George Orwell, británico también, escribió su novela “1984” a finales de la década de los 50, justo cuando la humanidad se estaba recuperando de las secuelas de la II Guerra Mundial (ver 1984 4). Orwell recreó un personaje ficticio llamado el “Gran Hermano” que tenía el poder y control sobre los ciudadanos. La televisión de cada hogar era el vehículo de masificación de sus mensajes.  Dirigida por Michael Radford, en el año calendario 1984 se grabó y se publicó la película que también fue un éxito (ver 1984 5). La televisión años después adoptó el nombre de “Gran Hermano” para un reality justamente con algunos ingredientes de la novela, utilizando a Big Brother para eliminar participantes.

Desde la campaña y ahora que se posesionó como presidente de EEUU, es inevitable observar en carne y hueso fragmentos de ambas obras en el mandatario. El muro que ha anunciado y firmado para imponer en la frontera con México es una analogía al que Waters describió en su álbum que se construyó para aislar a su personaje “Pink” de la sociedad. Cada uno de los traumas es un ladrillo. México está sufriendo su propio “Pink” en vida real, especialmente con la inminente amenaza de que entre todos van a tener que subsidiar el costo del muro. Más allá de la problemática de inmigración, es un símbolo de Trump para hacerle ver al mundo que está dispuesto a cumplir las locuras que prometió en campaña a toda costa.  
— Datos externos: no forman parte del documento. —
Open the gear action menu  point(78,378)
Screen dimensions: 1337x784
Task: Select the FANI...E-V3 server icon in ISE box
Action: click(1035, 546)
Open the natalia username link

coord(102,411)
Los primeros días como presidente en ejercicio de Donald J. Trump, han sido todo un reality de televisión para Estados Unidos y el mundo. En su exitoso programa “El Aprendiz” los televidentes e diferentes latitudes se acostumbraron a la dura personalidad y comentarios hirientes. En televisión, especialmente en los realities siempre funciona a nivel de rating ese tipo de perfil. Simon Cowell en Factor X, por ejemplo, entiende perfectamente lo emocional de su libreto y los odios y amores que despierta en la audiencia. Todo al final es rating. Es la variable que manda en ese modelo de negocio. Trump lo sabe y sus primeros anuncios han sido meticulosamente estudiados para volverlos titulares de prensa. El show comenzó y tendremos una versión aumentada de lo que fue la presidencia de Reagan, quien venía de ser un actor de Hollywood. El público está furioso, indignado, pero no puede dejar de seguir los trinos, anuncios, entrevistas y comentarios de Trump. Es un producto que ya superó sus propias expectativas y él considera que de aquí en adelante no tiene nada que perder.
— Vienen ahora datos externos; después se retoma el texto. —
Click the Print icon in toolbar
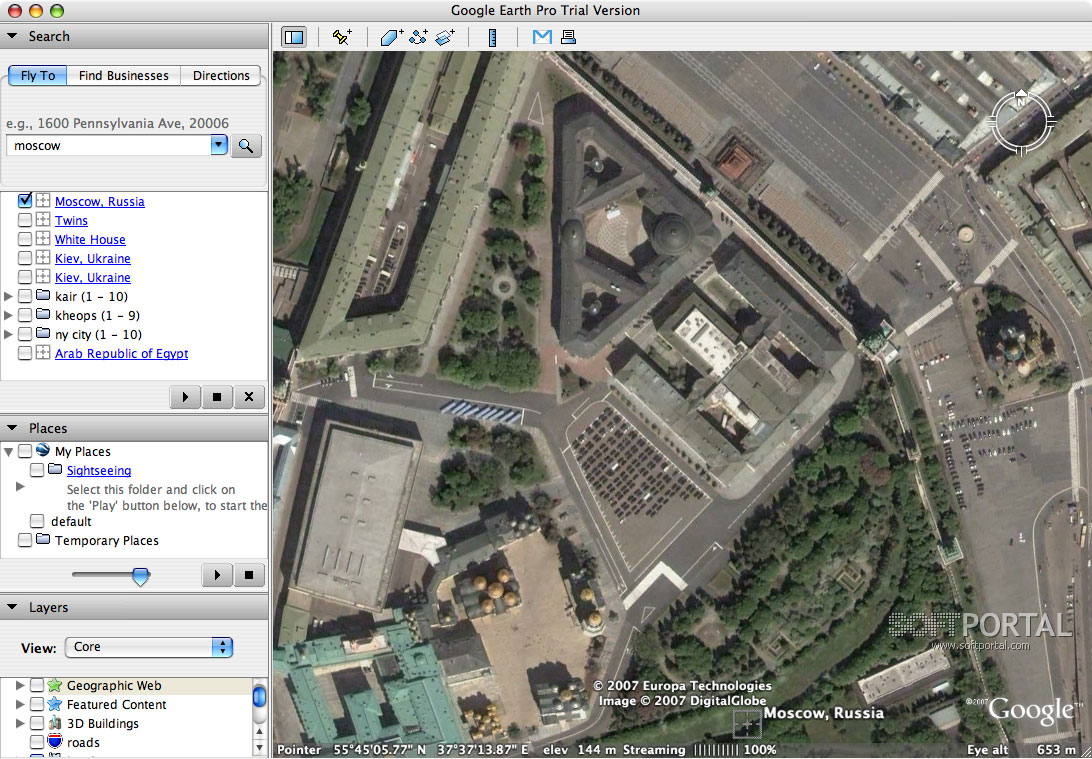Image resolution: width=1092 pixels, height=759 pixels. pos(568,37)
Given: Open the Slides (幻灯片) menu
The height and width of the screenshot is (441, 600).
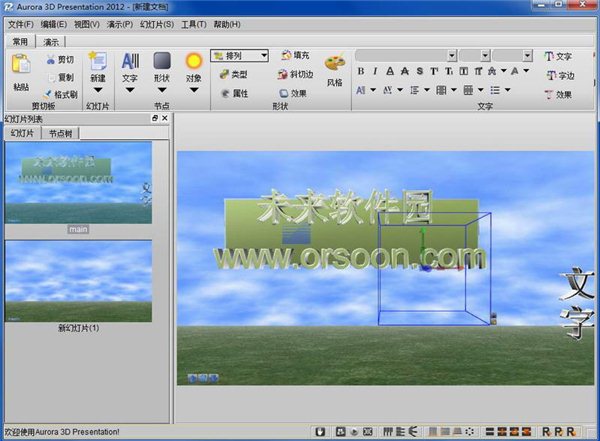Looking at the screenshot, I should click(155, 23).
No lleva un mes en el cargo y los ingredientes de la temporada televisiva ya incluyen la marcha de mujeres que se oponen, inmigrantes matoneados, la firma de la construcción del muro, la salida abrupta del Tratado del Pacífico TPP, la reforma migratoria y el desplante de ayer al presidente de México Enrique Peña Nieto. Veremos cómo se enfrenta a Rusia, China y el bloque de los europeos, pero tristemente la humanidad deberá convivir ahora con este reality, no sólo en televisión sino en la vida real, con alguien que sabe generar rating: El Gran Hermano con su Muro.